* Your assignment:
Would you please copy only the lines from the line that contains "Open the Действие menu" to the end of the data below, exactly, leaving every picture out?

[[ Data to process, beginning ]]

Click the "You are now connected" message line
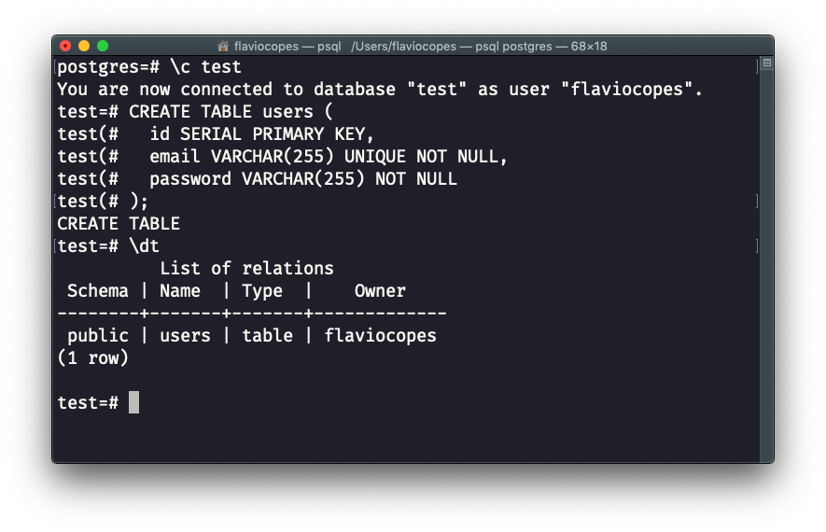click(x=379, y=90)
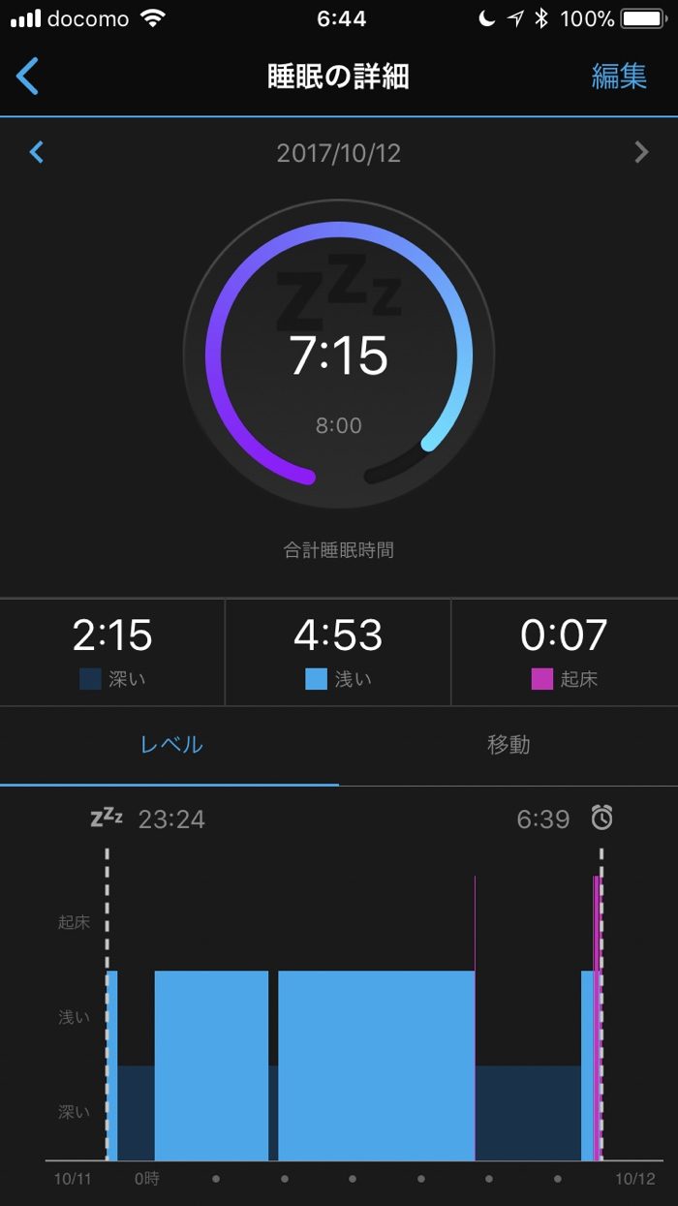The height and width of the screenshot is (1206, 678).
Task: Tap the 23:24 bedtime value
Action: [x=171, y=819]
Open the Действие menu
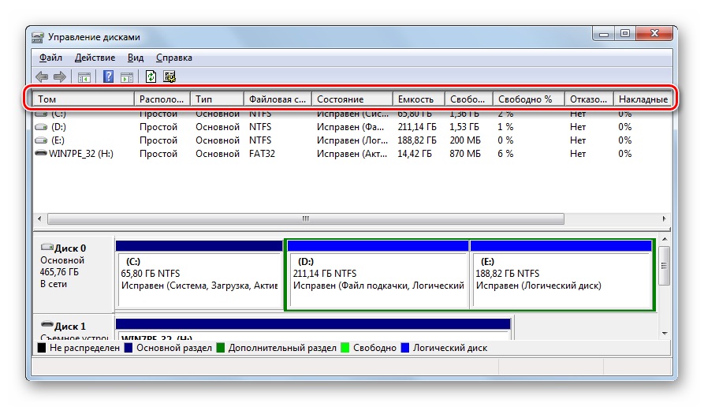 (95, 58)
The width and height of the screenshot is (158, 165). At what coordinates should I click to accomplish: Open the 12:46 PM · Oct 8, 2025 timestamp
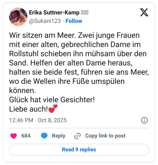click(x=38, y=120)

[[ Data to process, end ]]

* Task output:
Open the Действие menu
 (95, 58)
The width and height of the screenshot is (158, 165). At what coordinates should I click to accomplish: Open the 12:46 PM · Oct 8, 2025 timestamp
click(x=38, y=120)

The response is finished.